L'Iran a subi une pression internationale croissante pour que son enquête sur la tragédie soit complète et transparente.
La façon dont les autorités ont géré la catastrophe aérienne a également provoqué la colère de certains Iraniens.
Les correspondants de l'AFP ont indiqué qu'environ 200 étudiants, pour la plupart masqués, se sont réunis mardi à l'université de Téhéran et ont étaient bloqués dans une situation tendue avec des jeunes de la milice Basij fidèles au pouvoir en place.
Des vidéos mises en ligne lundi montreraient des centaines de manifestants descendant dans la rue pour une troisième nuit consécutive, apparemment criant des slogans contre l'Iran.
Les manifestants ont scandé « mort au dictateur » dimanche, a rapporté l'agence de presse Fars, ce qui est rare dans un pays où les médias qualifient généralement les manifestants « d'émeutiers » et s'abstiennent de publier de tels slogans.
« Une réelle fracture »
Ces manifestations ont été beaucoup plus réduites que les manifestations nationales contre la hausses du prix du carburant qui ont fait des morts en novembre.
Mais, selon un commentateur, les derniers rassemblements ont démontré qu'il existe « une réelle fracture entre le peuple et les autorités ».
« J'espère que [la retenue policière] se poursuivra et qu'il n'y aura pas de morts, car cela pourrait être un catalyseur pour de nouvelles protestations », a déclaré à l'AFP Mehdi Rahmanian, directeur du quotidien réformiste Shargh.
Autre signe de désaccord croissant, un groupe d'artistes a annulé sa participation au festival Fajr, organisé chaque année à l'occasion de l'anniversaire de la révolution islamique de 1979, selon le journal Hamshahri, qui appartient à la mairie de Téhéran.
Pendant plusieurs jours, Téhéran a démenti les affirmations occidentales fondées sur des renseignements américains selon lesquels le Boeing 737 avait été abattu par un missile.
Il a avoué samedi lorsque le général de brigade Amirali Hajizadeh, commandant aérospatial du Corps des Gardiens de la révolution islamique (CGRI), a reconnu qu'un opérateur de missiles avait pris l'avion pour un missile de croisière et avait ouvert le feu indépendamment.

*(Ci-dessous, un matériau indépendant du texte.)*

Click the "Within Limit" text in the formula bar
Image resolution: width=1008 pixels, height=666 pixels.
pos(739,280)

Lors d'une conférence de presse télévisée, la justice a annoncé que les premières arrestations avaient été effectuées pour cette catastrophique erreur, sans en préciser le nombre.

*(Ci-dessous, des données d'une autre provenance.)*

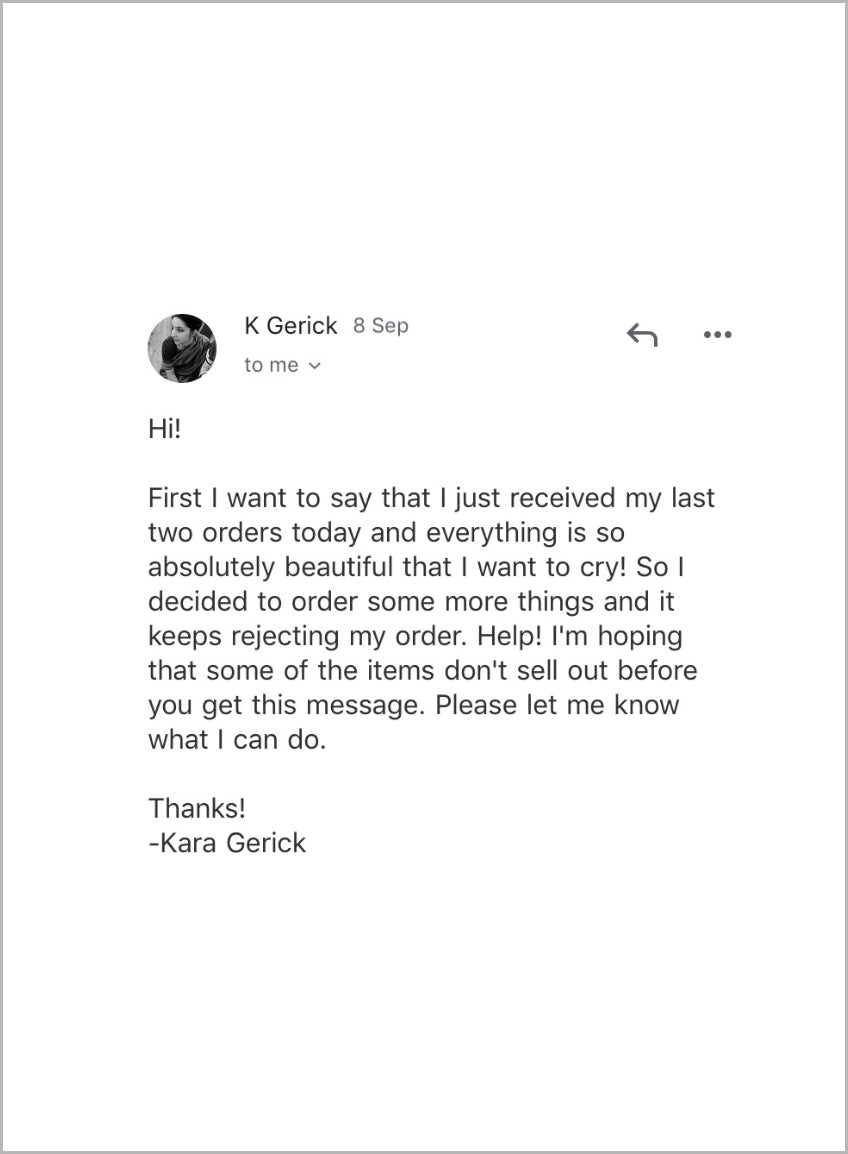Click the reply arrow icon
The height and width of the screenshot is (1154, 848).
[x=642, y=335]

« Des enquêtes approfondies ont été menées et certaines personnes ont été arrêtées », a annoncé le porte-parole Gholamhossein Esmaili.

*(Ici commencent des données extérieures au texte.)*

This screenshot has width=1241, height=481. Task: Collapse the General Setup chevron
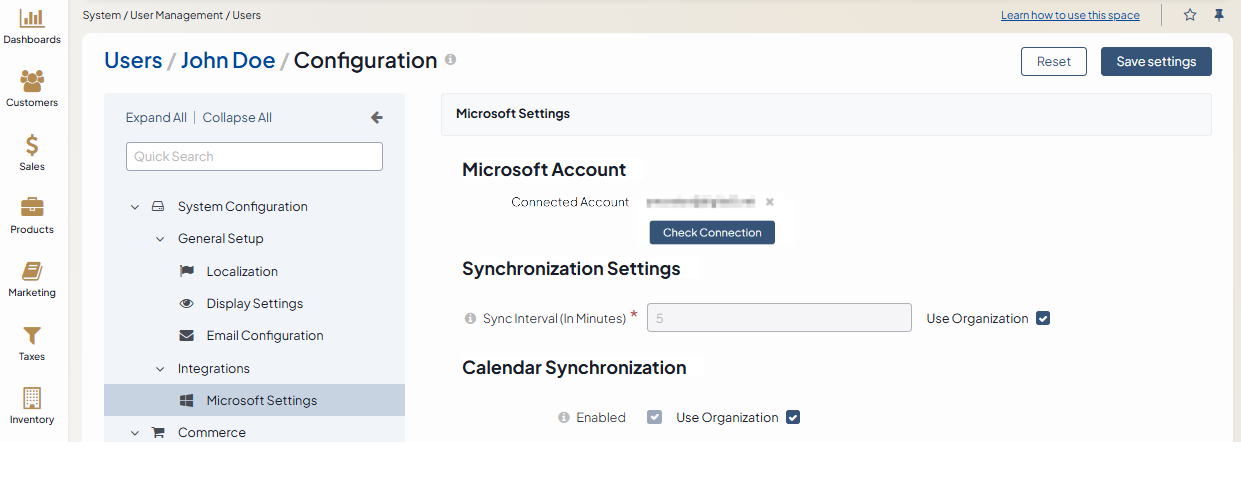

Esmaili a également fait savoir qu'une trentaine de personnes avaient été arrêtées dans le cadre des manifestations contre la catastrophe aérienne.
« Le monde regardera »
Cette annonce a été faite peu après que le Président Hassan Rohani ait déclaré que toutes les personnes responsables de la catastrophe devaient être punies.
« Pour notre peuple, il est très important dans cet incident que toute personne fautive ou négligente à quelque niveau que ce soit » doive faire face à la justice, a affirmé Rohani.
« Tous ceux qui devraient être punis doivent être punis. »
« Le pouvoir judiciaire doit former une cour spéciale avec un juge de haut rang et des dizaines d'experts[...] Le monde entier regardera », a précisé Rohani.
L'avion à destination de Kiev a été abattu au moment où les forces armées iraniennes étaient en état d'alerte renforcée après avoir lancé une volée de missiles vers des bases irakiennes abritant des troupes américaines.
L'Iran a tiré ces missiles en représailles à l'attaque le 3 janvier d'un drone américain qui a tué Qassem Soleimani, qui était à la tête de la branche des opérations étrangères de la Force Qods du CGRI.
L'Iran a invité des experts du Canada, de la France, d'Ukraine et des États-Unis à participer à l'enquête sur la catastrophe aérienne.
Lundi soir, le Bureau de la sécurité des transports (BST) canadien a annoncé que ses enquêteurs se rendant à Téhéran auraient accès à l'épave et aux enregistreurs de vol de la boîte noire de l'avion de ligne abattu.
« Des signes précoces ont indiqué que l'Iran permet au BST de jouer un rôle plus actif que ce qui est normalement autorisé », a fait savoir la présidente de l'organisation, Kathy Fox.